= Jeff Gianola =

American new anchor

Jeff Gianola (born October 2, 1955) is a retired news anchor who worked for two network affiliate stations in Portland, Oregon.

==Career==
Gianola grew up in San Diego, California, and came to Portland's KATU, the city's ABC affiliate, in 1983 from a stint at a Santa Barbara, California, station where he was the general-assignment reporter. After doing the weather and morning anchoring at KATU for a few years, he was moved to evening anchor in 1985. He was teamed with Julie Emry, and the pair co-anchored KATU's evening newscasts for several years in the late 1980s and 1990s. Gianola left KATU for CBS affiliate KOIN, in August 1998. In September 1999, Gianola wrote, produced and starred in "Quick Tips for Easy Living", a lifestyle program that aired Saturday afternoons on KOIN. The program was cancelled in October 1999. Gianola's news partner was Anne State until she left broadcast news to care for her parents in April 2015. In 1996, Gianola produced the documentary "No Perfect Answers: The Life and Architecture of Pietro Belluschi".

Gianola played a television news reporter in the 2003 William Friedkin film The Hunted. His name appears in an advertisement on the sides of the train in several scenes. He also had a cameo in the 1999 Kelley Baker film Birddog.

Gianola anchored the CBS Weekend News on the weekend of May 16–17, 2020, during a period when the network's broadcast center in New York City was closed because of the COVID-19 pandemic and its affiliate stations performed substitute anchor duties, from their own studios, on weekends for a time.
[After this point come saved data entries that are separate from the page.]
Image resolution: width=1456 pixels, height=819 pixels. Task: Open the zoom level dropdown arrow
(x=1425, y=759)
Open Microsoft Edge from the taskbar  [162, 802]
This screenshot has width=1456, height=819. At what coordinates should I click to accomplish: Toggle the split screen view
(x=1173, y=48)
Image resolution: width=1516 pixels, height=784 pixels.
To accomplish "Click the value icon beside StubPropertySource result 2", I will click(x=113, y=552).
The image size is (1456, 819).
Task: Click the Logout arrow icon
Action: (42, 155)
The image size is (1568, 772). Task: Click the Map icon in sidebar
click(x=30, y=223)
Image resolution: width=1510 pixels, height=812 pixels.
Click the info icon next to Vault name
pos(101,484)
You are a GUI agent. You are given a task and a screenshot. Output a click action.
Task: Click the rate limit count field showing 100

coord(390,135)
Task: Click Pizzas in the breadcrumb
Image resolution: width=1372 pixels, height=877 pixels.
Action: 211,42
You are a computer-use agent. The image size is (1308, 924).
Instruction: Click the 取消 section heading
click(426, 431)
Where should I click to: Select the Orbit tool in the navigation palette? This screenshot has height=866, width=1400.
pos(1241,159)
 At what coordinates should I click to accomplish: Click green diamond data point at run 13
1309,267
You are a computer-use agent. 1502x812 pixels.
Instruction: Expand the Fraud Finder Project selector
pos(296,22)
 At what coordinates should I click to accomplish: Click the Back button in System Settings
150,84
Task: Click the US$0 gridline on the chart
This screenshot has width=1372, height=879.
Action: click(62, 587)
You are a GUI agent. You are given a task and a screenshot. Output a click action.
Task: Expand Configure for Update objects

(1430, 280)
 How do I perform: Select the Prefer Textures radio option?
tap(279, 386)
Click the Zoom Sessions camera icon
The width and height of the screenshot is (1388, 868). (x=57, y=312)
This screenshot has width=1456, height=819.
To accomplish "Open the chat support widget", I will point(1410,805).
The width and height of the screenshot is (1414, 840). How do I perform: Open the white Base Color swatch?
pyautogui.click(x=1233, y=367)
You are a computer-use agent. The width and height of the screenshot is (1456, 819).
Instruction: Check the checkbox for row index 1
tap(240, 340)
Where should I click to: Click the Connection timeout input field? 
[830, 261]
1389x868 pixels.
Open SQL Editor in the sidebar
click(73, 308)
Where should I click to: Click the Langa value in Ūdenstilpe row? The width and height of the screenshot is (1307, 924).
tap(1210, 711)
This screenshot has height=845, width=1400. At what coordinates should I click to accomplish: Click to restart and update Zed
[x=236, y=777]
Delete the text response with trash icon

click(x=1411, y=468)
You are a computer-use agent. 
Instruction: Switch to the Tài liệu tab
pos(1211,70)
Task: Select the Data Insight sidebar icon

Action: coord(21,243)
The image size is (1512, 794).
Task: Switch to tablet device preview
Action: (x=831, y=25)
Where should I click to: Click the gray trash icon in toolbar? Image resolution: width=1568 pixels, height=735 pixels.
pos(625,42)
In July 2025, Gianola announced that he plans to retire in October 2025.

==Personal==
Gianola is the father of five children; two girls from a previous marriage and three children with his current wife, Shannon. The family lives in Tigard. Gianola is the president and founder of the Wednesday's Child Foundation. This foundation helps to raise funds for children in foster care to participate in activities such as camps, lessons, and sports teams.